04:57 Est-ce que c'est de réparer ce qui ne va pas en France ?
04:59 On n'a toujours pas la réponse à cette grande question.
05:02 - Il a fait plein de mécontents dans la société civile avec le vote.
05:05 Les présidents de plusieurs grandes universités,
05:07 de plusieurs dizaines de grandes universités, ont dénoncé un texte indigne.
05:11 Les dirigeants des trois grandes écoles de commerce, l'ESSEC, ESCP et HEC, pareil.
05:15 Le MEDEF aussi est dans les rangs des opposants.
05:17 Finalement, c'est quoi ?
05:18 C'est tout le vivier de la Start-Up Nation qui lui tourne le dos ?
05:20 - C'est vrai que voir des présidents d'universités,
05:24 le MEDEF lui-même, manifester son mécontentement,
05:27 c'est vrai qu'Emmanuel Macron, c'est son cœur de métier.
05:29 A l'origine, l'éducation, l'entreprise, l'éducation, l'économie.
05:34 - Elle lui coûte cher cette loi ?
05:35 - Elle lui coûte très cher.
05:36 On dit parfois qu'il faut être prêt à payer un prix très lourd pour un accord.
05:40 Mais encore faut-il que ce qu'on a y gagné soit aussi très lourd.
05:43 Pour le moment, c'est vrai qu'on voit Emmanuel Macron qui gagne un peu.
05:46 Il s'est affirmé sur les questions régaliennes.

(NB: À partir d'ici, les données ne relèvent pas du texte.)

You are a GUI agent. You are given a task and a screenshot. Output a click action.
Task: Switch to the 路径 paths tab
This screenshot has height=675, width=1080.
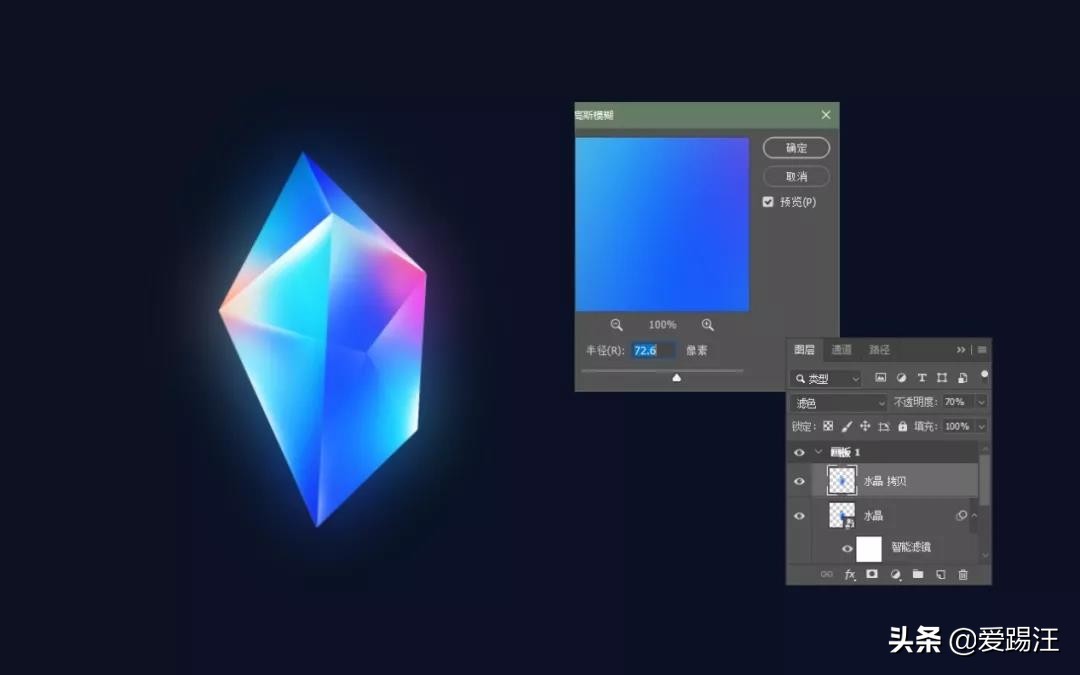(879, 350)
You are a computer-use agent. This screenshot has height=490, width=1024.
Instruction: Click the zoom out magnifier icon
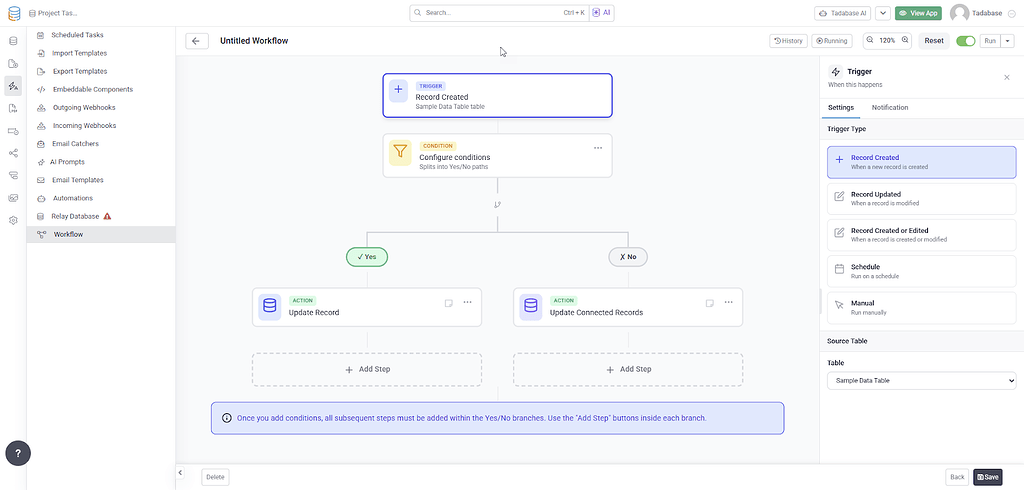870,40
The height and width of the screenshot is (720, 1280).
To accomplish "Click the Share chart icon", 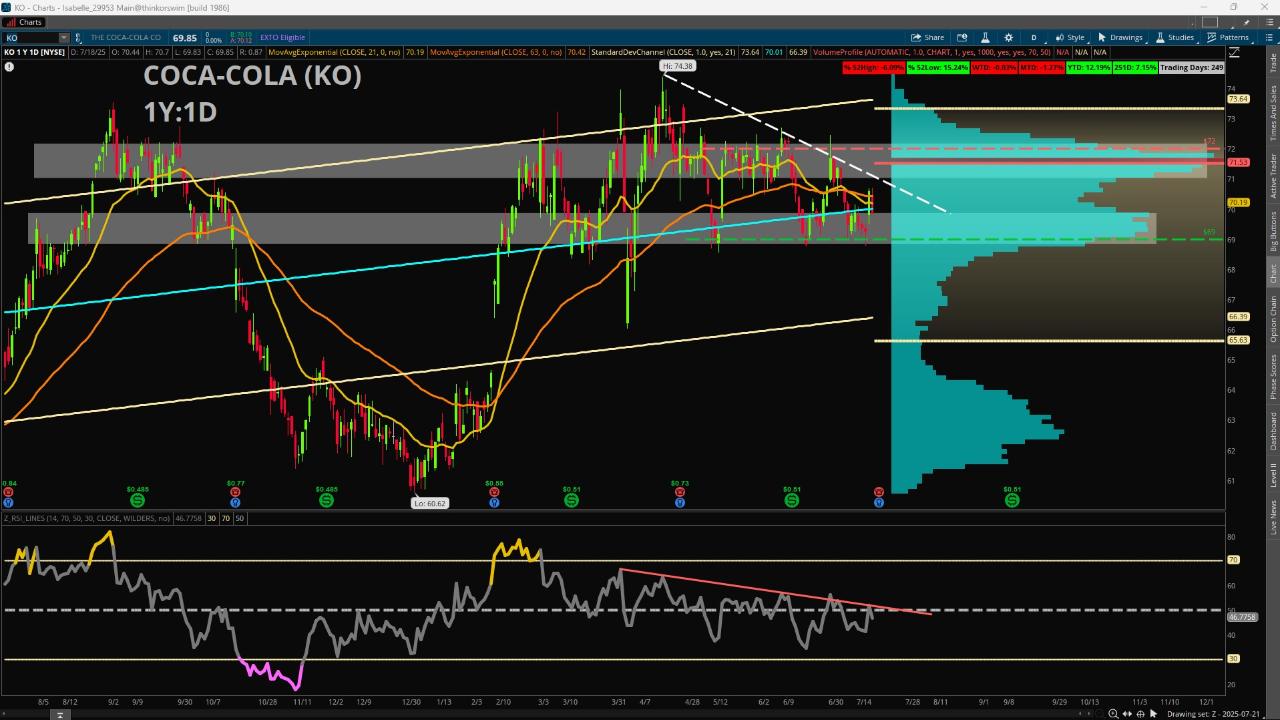I will pyautogui.click(x=928, y=37).
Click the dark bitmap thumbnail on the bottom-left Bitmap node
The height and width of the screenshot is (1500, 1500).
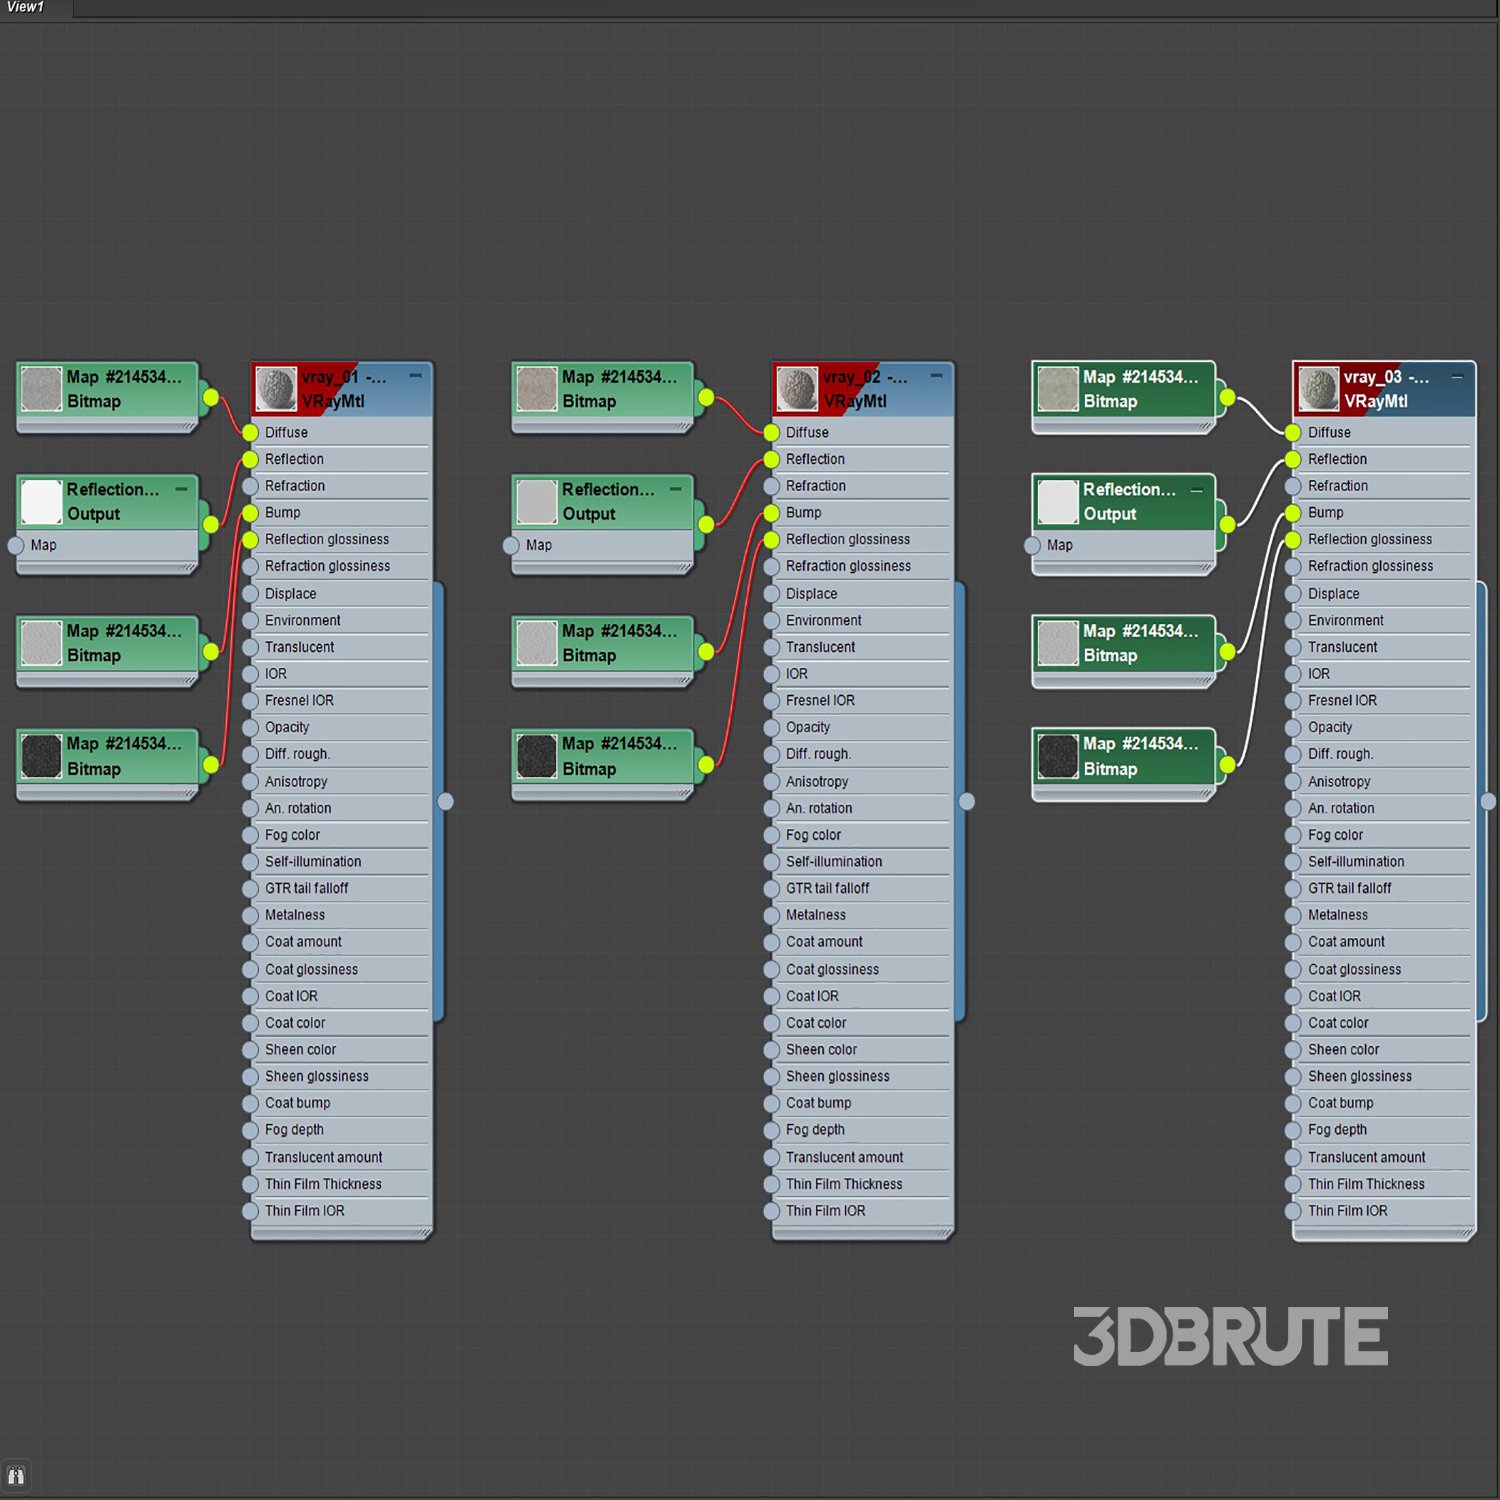(x=42, y=756)
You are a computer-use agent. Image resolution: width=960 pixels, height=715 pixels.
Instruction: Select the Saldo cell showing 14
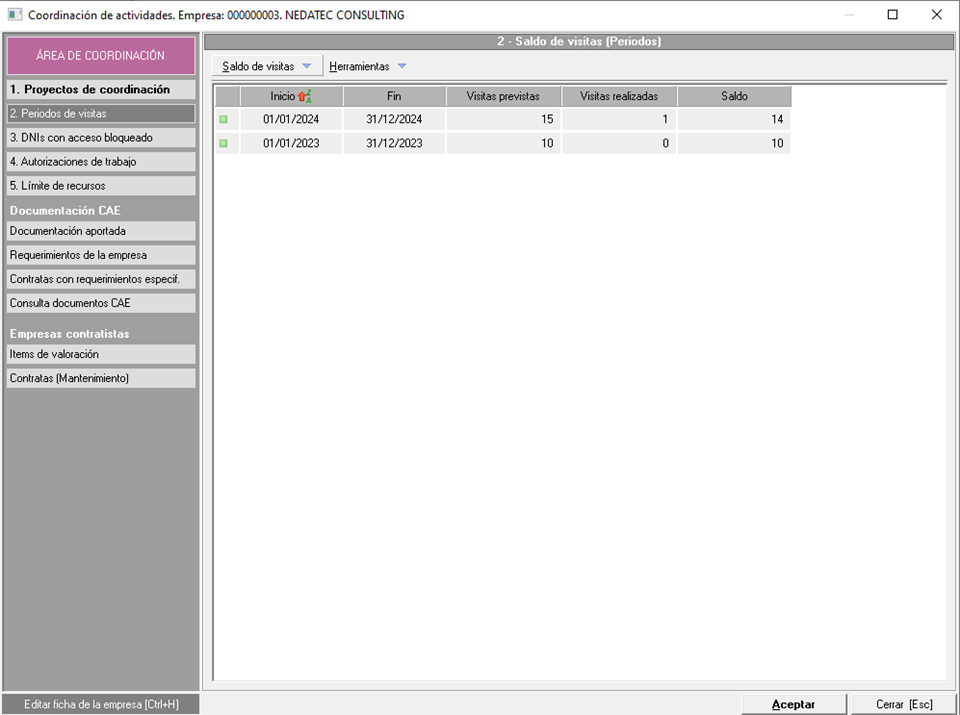click(x=734, y=120)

05:48 Mais on l'a dit tout à l'heure, on n'a toujours pas la réponse à la grande question.
05:52 Où veut-il aller ?
05:53 Et quelles traces veut-il laisser au bout de dix ans de macronisme en quelques années ?
05:57 - Dernière question, Bruno Cotteres.
05:58 Elisabeth Borne dans tout ça ?
06:00 - Elisabeth Borne, pour le moment, d'une certaine manière,
06:03 elle peut dire qu'elle est arrivée à faire vivre la mission qu'Emmanuel Macron lui avait assignée.
06:08 Faire vivre des majorités de projets.
06:10 Tantôt avec la droite, c'est fait.
06:12 Il va lui rester à nous prouver que ça peut être fait avec la gauche.
06:15 Mais ça va devenir très compliqué de faire venir la gauche sur des projets de loi du gouvernement.
06:19 - Justement, Elisabeth Borne, je le redis, est l'invité du grand entretien de France Inter tout à l'heure à 8h20.
06:24 Merci beaucoup pour vos explications Bruno Cotteres, chercheur CNRS au Cévi-Pof et invité du 5-7 ce matin.